Sedangkan dalam Sirah Nabawiyyah, mulailah dengan
mempelajari Mukhtashar Sirah Nabawiyyah karya Imam Mujaddid
Syaikh Muhammad bin Abdil Wahhab. Kemudian setelah itu mempelajari Sirah
Nabawiyyah miliki Ibnu Hisyam (wafat 183H). Dan di zaman ini,walhamdulillah,
kitab-kitab sirah sudah banyak yang diringkas.
Namun juga, semua ilmu ini dalam mempelajarinya
membutuhkan ilmu-ilmu alat seperti ilmuushul fiqih, qawa’id, musthalah,
serta butuh perhatian terhadap ilmu bahasa arab dan qawaidul fiqhiyyah.
Sehingga barulah seseorang memiliki kemampuan untuk mengambil ilmu dari
dalil-dalil Qur’an dan Sunnah dengan pemahaman yang benar.

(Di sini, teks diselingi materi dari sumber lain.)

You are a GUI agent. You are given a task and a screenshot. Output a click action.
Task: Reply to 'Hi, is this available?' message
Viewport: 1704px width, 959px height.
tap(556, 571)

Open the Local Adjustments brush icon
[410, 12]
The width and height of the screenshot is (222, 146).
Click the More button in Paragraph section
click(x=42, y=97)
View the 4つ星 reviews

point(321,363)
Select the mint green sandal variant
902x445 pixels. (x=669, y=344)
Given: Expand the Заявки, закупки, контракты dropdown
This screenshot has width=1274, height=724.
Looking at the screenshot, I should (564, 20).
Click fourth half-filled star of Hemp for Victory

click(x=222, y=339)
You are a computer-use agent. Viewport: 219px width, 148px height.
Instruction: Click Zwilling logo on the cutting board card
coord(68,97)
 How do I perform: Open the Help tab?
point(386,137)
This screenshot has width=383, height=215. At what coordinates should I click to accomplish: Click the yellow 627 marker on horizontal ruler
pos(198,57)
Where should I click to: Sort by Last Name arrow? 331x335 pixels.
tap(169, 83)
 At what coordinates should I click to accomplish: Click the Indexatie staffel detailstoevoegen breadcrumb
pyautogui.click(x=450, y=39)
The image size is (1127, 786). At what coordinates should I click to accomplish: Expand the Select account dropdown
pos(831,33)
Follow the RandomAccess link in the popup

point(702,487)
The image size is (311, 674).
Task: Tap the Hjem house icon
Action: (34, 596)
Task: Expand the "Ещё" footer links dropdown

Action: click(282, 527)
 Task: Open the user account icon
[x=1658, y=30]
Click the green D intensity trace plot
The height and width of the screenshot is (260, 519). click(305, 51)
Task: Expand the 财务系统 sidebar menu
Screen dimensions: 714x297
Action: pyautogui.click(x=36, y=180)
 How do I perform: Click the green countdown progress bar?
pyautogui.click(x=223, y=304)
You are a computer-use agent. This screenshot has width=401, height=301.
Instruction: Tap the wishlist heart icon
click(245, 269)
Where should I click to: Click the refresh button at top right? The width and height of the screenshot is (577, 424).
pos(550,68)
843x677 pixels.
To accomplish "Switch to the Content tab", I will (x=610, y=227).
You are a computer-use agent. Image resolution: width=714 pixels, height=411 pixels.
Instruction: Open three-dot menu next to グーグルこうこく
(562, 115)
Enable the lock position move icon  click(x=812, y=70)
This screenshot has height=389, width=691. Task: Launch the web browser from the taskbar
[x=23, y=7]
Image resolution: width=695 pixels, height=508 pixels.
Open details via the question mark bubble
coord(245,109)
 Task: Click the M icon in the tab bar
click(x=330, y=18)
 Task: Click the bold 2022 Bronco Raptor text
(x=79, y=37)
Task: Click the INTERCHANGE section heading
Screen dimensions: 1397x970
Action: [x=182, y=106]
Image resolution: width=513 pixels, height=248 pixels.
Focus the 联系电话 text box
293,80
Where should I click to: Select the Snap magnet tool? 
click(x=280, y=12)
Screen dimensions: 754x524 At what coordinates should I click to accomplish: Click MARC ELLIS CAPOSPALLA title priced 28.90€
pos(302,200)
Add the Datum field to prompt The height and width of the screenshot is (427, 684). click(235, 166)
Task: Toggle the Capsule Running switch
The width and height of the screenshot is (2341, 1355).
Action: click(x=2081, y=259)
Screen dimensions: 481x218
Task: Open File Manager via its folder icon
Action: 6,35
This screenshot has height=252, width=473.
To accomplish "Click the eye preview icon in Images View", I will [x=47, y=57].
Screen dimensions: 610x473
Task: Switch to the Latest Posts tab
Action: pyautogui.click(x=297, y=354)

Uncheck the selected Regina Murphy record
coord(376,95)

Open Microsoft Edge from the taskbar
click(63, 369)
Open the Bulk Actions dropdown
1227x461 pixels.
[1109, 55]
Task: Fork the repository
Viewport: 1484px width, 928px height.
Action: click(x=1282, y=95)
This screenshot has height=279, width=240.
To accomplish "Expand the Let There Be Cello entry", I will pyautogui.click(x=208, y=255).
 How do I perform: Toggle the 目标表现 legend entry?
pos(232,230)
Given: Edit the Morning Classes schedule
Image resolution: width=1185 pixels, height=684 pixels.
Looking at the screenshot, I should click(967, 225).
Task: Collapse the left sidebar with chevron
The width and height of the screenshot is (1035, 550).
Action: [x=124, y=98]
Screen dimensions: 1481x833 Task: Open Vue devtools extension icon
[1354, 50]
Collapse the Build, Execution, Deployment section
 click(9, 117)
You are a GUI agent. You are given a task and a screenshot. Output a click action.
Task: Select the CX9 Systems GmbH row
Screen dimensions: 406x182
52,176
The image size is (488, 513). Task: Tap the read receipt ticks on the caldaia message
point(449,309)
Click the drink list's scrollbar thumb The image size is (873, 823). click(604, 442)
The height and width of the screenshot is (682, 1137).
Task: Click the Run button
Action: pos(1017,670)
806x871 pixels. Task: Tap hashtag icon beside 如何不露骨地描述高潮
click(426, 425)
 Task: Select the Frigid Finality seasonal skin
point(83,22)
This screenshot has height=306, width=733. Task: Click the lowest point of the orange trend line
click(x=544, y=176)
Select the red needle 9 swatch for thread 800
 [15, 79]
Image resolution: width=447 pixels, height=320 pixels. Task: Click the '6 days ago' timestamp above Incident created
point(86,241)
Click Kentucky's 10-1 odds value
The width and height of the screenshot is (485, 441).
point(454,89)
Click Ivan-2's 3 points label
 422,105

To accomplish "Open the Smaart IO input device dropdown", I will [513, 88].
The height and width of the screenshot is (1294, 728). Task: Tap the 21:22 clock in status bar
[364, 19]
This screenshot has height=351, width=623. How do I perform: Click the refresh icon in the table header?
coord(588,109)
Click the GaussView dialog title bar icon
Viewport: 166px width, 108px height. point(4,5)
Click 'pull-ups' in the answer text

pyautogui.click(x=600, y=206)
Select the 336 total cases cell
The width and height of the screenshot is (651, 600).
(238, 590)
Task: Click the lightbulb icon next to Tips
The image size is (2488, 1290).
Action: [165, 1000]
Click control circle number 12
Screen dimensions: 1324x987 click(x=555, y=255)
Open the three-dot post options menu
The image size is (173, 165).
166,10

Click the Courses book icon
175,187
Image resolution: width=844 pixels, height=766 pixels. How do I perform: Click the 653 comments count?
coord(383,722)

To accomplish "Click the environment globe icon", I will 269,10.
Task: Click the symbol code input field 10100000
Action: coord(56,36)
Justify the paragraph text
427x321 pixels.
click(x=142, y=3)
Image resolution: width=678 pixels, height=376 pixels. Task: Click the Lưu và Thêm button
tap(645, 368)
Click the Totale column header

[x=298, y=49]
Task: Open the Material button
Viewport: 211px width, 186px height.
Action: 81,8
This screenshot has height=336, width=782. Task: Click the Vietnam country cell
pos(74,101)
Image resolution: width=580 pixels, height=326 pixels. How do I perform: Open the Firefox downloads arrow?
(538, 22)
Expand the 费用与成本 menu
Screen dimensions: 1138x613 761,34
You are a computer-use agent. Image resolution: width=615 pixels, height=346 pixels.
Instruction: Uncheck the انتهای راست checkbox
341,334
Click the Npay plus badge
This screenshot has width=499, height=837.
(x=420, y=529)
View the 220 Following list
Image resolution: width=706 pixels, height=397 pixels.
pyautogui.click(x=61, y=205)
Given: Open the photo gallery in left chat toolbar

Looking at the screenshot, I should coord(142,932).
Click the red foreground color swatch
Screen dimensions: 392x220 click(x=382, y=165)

Semua ini, tidak cukup hanya dengan membaca kitab
secara otodidak, bahkan jika perlu seseorang menempuh perjalanan untuk mencari
guru ke daerah lain jika memang di daerahnya tidak ada, sebagaimana yang
dilakukan para salafus shalih dalam menuntut ilmu. Ini jika memang mampu untuk
menempuh perjalanan tersebut. Jika tidak mampu menempuh perjalanan tersebut,
maka bacalah kitab-kitab lalu kumpulkan hal-hal yang membingungkanmu, kemudian
tempuhlah sekedar perjalanan pendek (untuk menanyakanya kepada ulama, pent).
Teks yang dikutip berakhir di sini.